PATSY's
Webster G. Tarpley
February 10, 2010
The Detroit Christmas bomber was deliberately and intentionally allowed to keep his US entry visa as the result of a national security override issued by an as yet unknown US intelligence or law-enforcement agency with the goal of blocking the State Department’s planned revocation of that visa. This is the result of hearings held on January 27 before the House Homeland Security Committee, and in particular of the testimony of Patrick F. Kennedy, Undersecretary of State for Management. The rickety US government official version of the December 25 Detroit underwear bomber incident, which has been jerry-built over the past month and a half, has now totally collapsed, and key elements of the terrorism-spawning rogue network inside US agencies and departments are unusually vulnerable to a determined campaign of exposure.

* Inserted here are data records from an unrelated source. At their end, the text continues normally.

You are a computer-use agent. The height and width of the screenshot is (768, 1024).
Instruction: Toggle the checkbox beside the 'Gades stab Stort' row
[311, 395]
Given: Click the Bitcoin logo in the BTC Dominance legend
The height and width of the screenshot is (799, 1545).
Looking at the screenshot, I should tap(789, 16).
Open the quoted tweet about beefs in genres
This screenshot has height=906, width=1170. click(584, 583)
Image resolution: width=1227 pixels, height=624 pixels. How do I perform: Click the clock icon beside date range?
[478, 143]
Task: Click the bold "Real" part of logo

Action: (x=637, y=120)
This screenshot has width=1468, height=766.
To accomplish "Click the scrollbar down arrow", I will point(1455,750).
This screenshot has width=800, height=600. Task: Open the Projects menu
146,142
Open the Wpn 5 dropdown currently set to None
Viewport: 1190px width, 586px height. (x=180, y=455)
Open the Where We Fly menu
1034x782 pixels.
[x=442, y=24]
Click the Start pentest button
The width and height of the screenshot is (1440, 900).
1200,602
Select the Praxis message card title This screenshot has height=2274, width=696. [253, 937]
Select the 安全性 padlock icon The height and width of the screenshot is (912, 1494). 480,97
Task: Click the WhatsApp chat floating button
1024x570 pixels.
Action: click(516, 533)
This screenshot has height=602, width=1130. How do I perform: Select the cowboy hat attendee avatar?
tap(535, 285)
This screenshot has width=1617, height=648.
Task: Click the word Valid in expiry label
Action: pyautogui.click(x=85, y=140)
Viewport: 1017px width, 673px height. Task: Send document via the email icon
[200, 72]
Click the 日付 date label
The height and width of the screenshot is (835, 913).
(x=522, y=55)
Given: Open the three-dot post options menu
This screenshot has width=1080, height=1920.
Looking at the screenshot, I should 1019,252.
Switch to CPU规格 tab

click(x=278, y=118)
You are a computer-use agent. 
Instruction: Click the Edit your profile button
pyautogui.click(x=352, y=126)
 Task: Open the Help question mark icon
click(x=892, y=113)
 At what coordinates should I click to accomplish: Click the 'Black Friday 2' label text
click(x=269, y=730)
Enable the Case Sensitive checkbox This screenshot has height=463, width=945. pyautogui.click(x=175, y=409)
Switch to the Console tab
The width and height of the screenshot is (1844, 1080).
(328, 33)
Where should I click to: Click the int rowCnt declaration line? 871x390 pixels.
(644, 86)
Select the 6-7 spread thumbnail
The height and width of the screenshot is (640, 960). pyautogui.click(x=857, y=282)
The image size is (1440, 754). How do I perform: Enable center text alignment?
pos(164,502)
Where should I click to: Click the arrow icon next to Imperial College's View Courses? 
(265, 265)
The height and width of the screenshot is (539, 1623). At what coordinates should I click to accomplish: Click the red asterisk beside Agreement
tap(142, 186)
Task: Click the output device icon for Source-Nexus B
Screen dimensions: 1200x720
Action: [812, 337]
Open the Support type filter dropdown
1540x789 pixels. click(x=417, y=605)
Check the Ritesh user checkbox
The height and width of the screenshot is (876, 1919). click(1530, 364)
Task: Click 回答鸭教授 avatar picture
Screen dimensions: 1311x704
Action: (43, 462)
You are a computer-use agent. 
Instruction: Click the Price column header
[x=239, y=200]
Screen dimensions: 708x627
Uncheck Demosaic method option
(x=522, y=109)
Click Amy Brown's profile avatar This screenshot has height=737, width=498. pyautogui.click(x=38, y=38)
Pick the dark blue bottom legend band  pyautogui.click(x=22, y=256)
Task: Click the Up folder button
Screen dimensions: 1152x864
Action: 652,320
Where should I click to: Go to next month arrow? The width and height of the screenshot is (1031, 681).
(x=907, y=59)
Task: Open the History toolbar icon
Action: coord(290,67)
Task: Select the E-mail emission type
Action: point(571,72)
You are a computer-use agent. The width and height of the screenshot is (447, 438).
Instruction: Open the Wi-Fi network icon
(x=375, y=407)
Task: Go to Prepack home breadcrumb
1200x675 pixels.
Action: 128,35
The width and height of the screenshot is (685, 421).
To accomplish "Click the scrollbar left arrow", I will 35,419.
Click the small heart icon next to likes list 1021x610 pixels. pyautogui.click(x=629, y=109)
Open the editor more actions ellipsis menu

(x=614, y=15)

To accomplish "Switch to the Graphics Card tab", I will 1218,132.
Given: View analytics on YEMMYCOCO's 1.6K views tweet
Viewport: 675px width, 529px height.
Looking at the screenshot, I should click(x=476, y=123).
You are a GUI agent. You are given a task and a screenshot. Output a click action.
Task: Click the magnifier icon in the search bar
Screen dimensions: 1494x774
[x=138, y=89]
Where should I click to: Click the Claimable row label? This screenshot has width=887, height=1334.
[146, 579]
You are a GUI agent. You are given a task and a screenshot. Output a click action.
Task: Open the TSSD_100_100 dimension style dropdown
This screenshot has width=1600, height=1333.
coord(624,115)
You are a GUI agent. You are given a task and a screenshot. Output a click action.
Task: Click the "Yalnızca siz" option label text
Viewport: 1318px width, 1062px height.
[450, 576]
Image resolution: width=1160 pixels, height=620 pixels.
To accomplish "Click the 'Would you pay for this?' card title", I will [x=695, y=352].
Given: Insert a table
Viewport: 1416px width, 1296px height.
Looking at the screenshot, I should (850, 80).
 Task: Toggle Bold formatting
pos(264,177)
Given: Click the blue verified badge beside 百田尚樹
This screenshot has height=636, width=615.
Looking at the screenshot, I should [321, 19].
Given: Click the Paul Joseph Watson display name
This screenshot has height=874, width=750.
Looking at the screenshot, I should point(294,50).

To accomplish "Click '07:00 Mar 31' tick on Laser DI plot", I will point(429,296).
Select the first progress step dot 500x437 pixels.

These developments decisively confirm the analysis offered by the present writer in a Dec. 28, 2009 television interview on Russia Today.1 On that occasion, my estimate was that Mutallab was a protected patsy being used by rogue elements of the US intelligence community for the deliberate and intentional creation of a high profile incident with the goal of obtaining a large-scale political effect. On January 4, Richard Wolffe reported on the MSNBC Countdown program that the Obama White House was investigating whether the Detroit Christmas incident had been “intentionally” created by an intelligence network with an “alternative agenda.”2 It was in this report that Wolffe posed the alternative of “cock-up or conspiracy.”3 Unfortunately, Obama opted for the screw-up version on January 5.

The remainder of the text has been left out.